The Zomato stock closed 4.14% higher at ₹105.70 apiece on the National Stock Exchange (NSE) ahead of the 2023 ICC Men's Cricket World Cup, which begins on October 5, 2023. The company's market capitalisation jumped to ₹90,948 crore. On a year-to-date basis, the counter has gained 75%.

The rise in Zomato's share price comes days after foreign brokerage Jefferies said the food ordering company has a long runway for customer acquisition and revenue growth.

With only 20 million monthly transacting users currently, Zomato has a long runway for customer acquisition and revenue growth, albeit this may come at the cost of near-term profitability, the brokerage said in a note. The food delivery major clocked a profit for the first time in the quarter ended June.

Jefferies expects around 20% CAGR (compound annual growth rate) in delivery revenue over FY23-26E in its base case. The brokerage says unit economics to steadily improve with scale as Zomato unlocks cost efficiencies and as customer willingness to pay for convenience increases.
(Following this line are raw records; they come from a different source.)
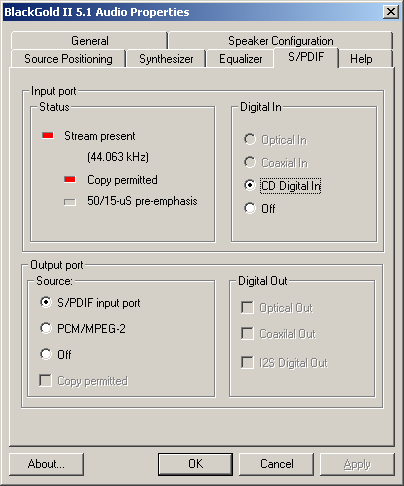Switch to the Equalizer tab
The height and width of the screenshot is (486, 404).
pyautogui.click(x=240, y=59)
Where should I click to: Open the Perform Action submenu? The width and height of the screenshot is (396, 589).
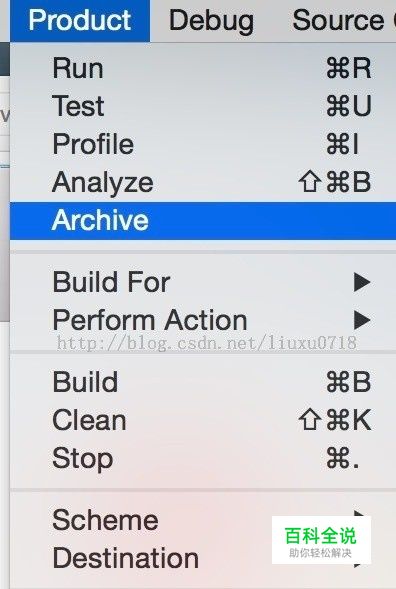203,320
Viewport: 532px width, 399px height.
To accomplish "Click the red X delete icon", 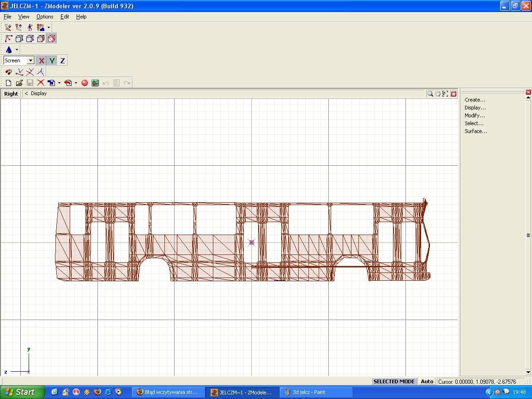I will tap(41, 83).
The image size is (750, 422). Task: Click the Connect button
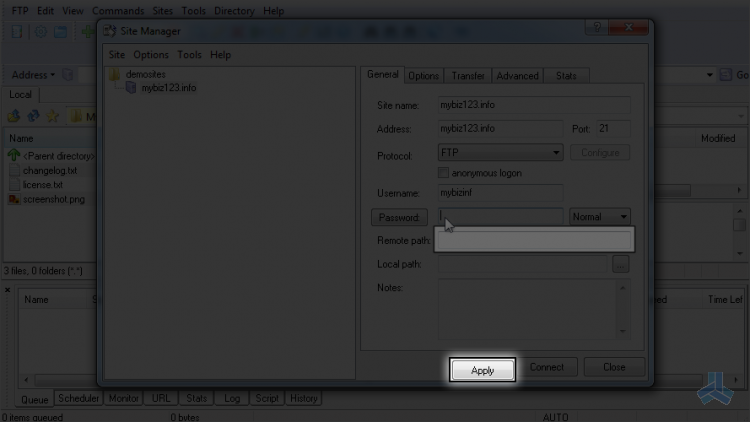pos(547,368)
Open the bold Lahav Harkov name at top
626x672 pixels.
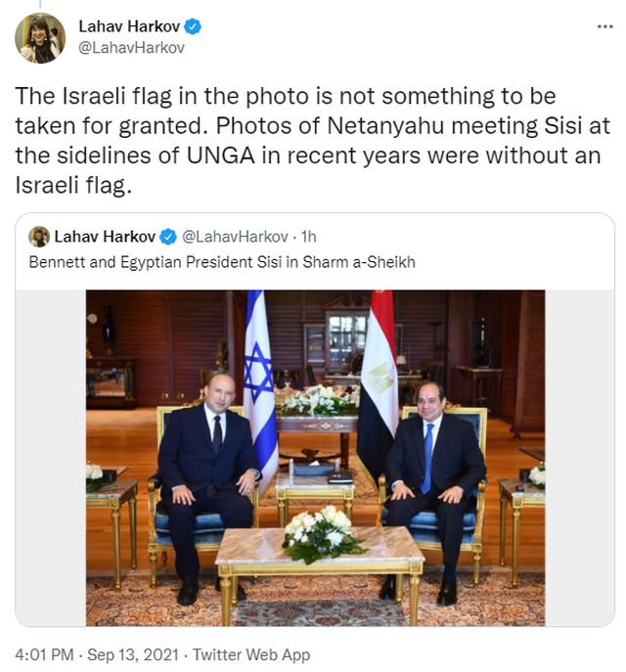[130, 26]
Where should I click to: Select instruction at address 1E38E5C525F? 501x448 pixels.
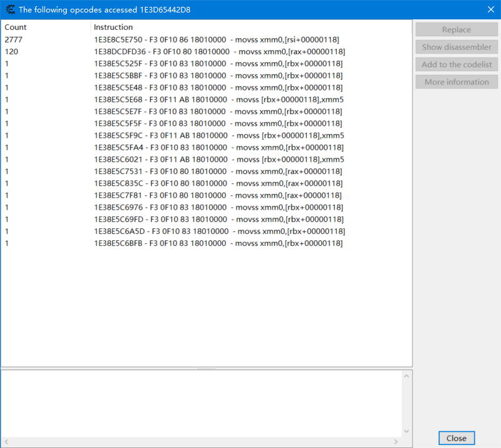(218, 64)
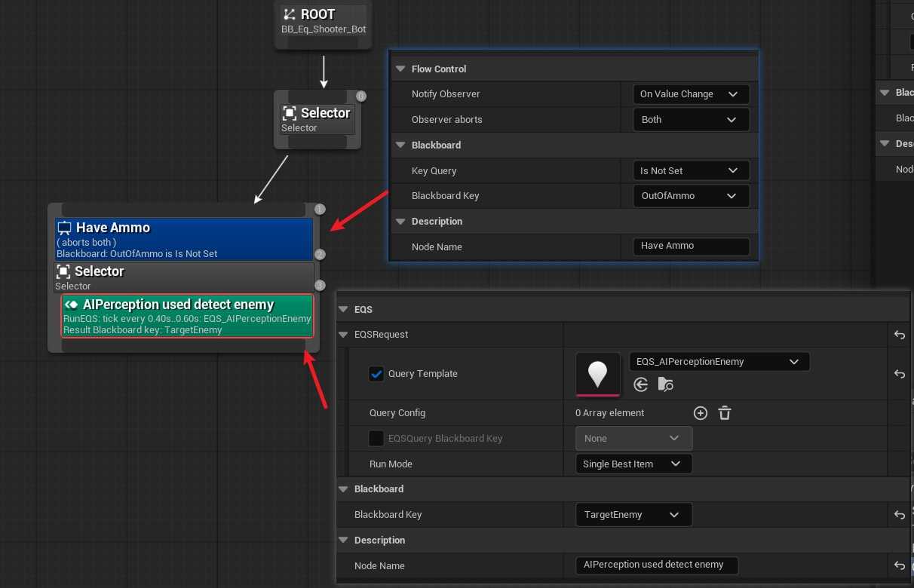Image resolution: width=914 pixels, height=588 pixels.
Task: Click the use selected asset arrow icon
Action: [641, 384]
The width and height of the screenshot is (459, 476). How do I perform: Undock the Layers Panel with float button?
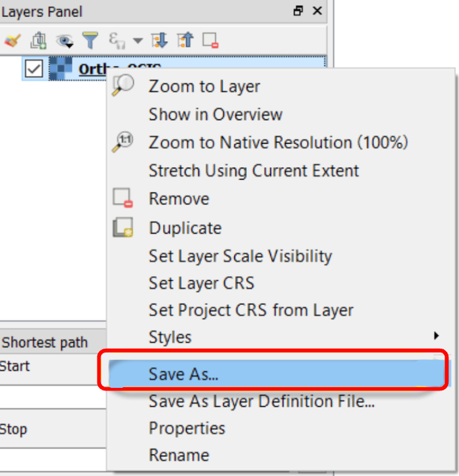[x=298, y=11]
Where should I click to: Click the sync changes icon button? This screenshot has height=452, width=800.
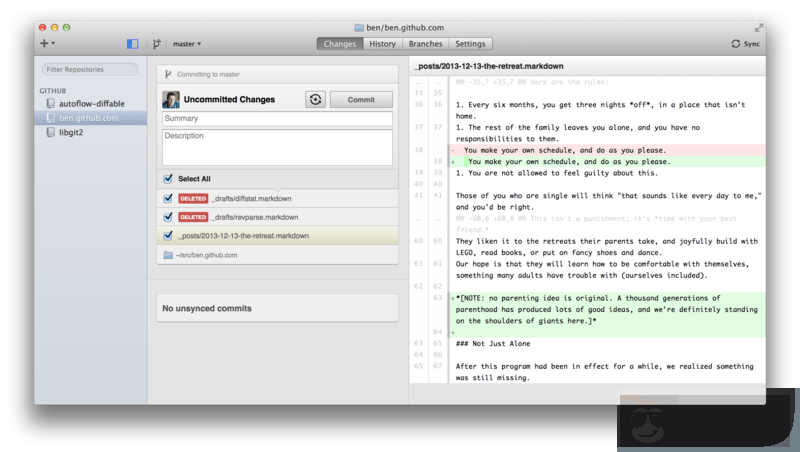pos(316,99)
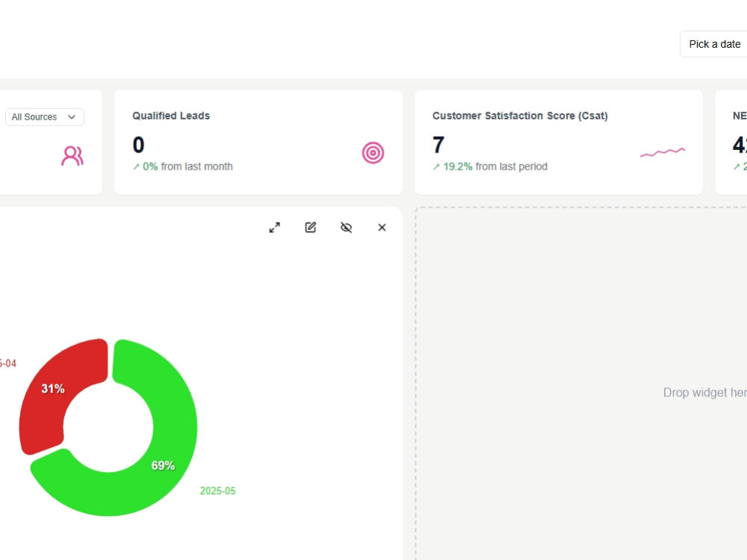Open the edit pencil icon on chart widget
The image size is (747, 560).
(310, 227)
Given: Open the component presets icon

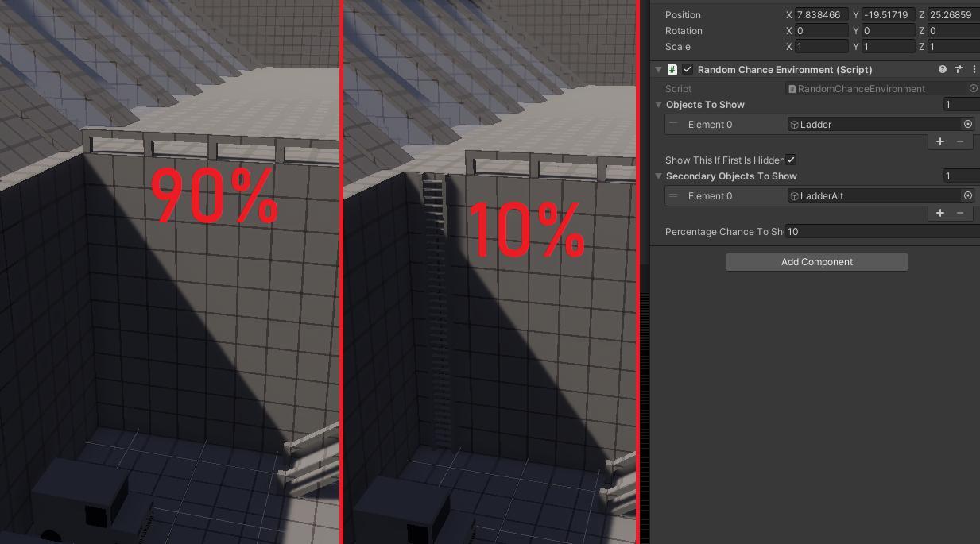Looking at the screenshot, I should [958, 70].
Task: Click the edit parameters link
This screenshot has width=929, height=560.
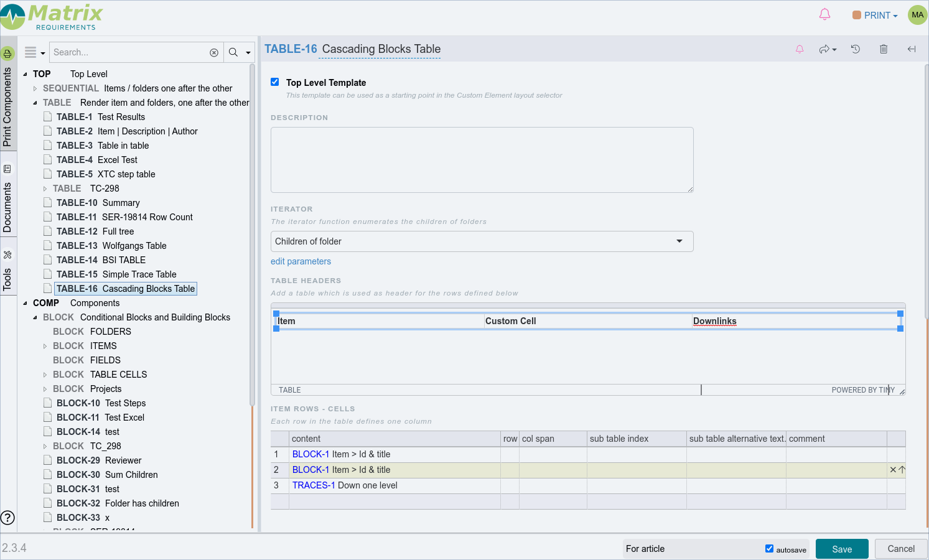Action: (301, 261)
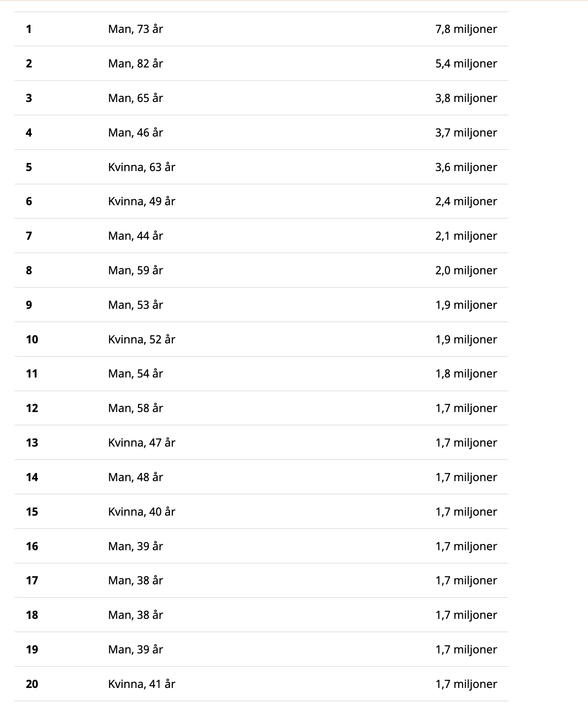Image resolution: width=588 pixels, height=716 pixels.
Task: Select the "Man, 82 år" entry
Action: coord(135,64)
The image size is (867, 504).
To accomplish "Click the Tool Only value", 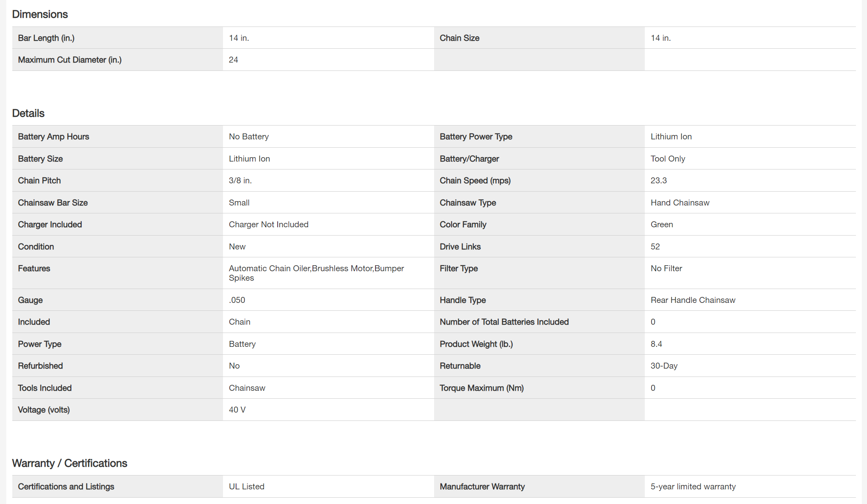I will 668,159.
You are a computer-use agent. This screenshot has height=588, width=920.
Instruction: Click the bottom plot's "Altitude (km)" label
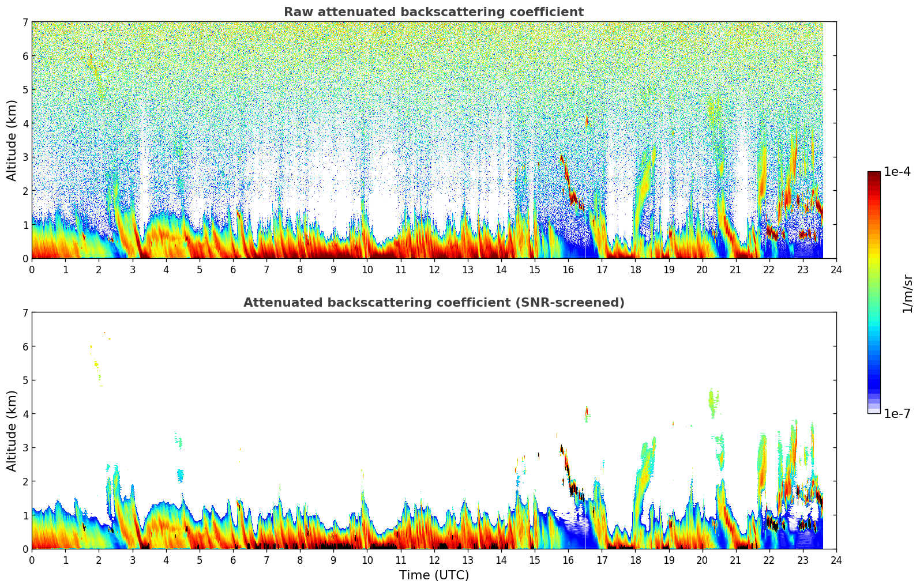click(12, 431)
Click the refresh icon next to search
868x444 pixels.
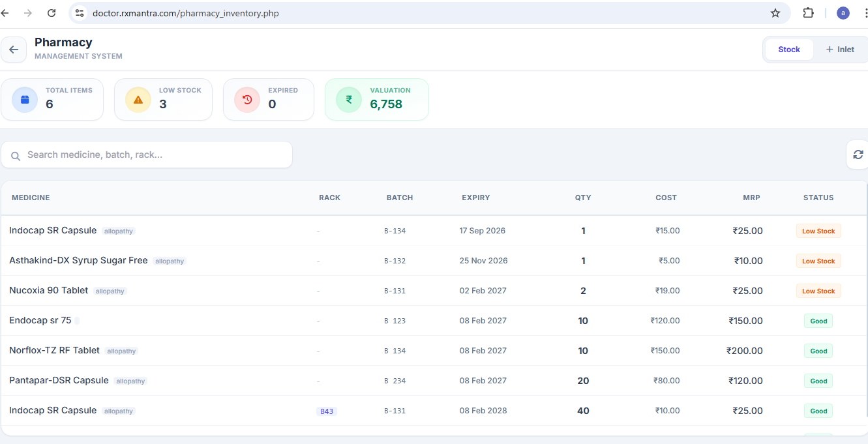point(858,155)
Its base case price target on Zomato is ₹130. Among the downside risks, Jefferies cites an increase in competition from Swiggy as well as direct ordering.

Zomato's quick commerce arm, Blinkit, is larger than Zomato in some cities, with similar per-order contribution, according to Jefferies. "General merchandise helps growth but is especially important for profitability. Target is to break-even within the next four quarters, and stay there for some time as more dark stores are added to drive growth," it says.

India retail is a sizeable opportunity and Zomato sees itself as a 10-min e-commerce platform, according to Jefferies. Zomato aims to grow its quick commerce business at 60% CAGR in the medium term, and it could eventually be bigger than food delivery, says Jefferies, adding that a real estate team has been put in place to find the right store locations.

Zomato continues to look out for new opportunities and an eventual foray is contingent upon management's confidence in the new line of business, which would eventually be scalable as well as profitable over the longer term, says Jefferies. "Until IPO, it was all about survival but post-IPO and given enough capital, focus is to keep organisation future-ready," the brokerage says, adding that there is focus on preserving a start-up culture, which means a foray into new areas is not ruled out.

With food ordering also being available on the Open Network for Digital Commerce (ONDC), Jefferies says it is watching ONDC with interest although food delivery is a tough business.

Zomato’s net profit stood at ₹2 crore in the first quarter compared with a loss of ₹186 crore in the year-ago period. Revenue from operations soared 71% year-on-year to ₹2,416 crore during the April-June quarter as against ₹1,414 crore in the corresponding quarter of the previous year.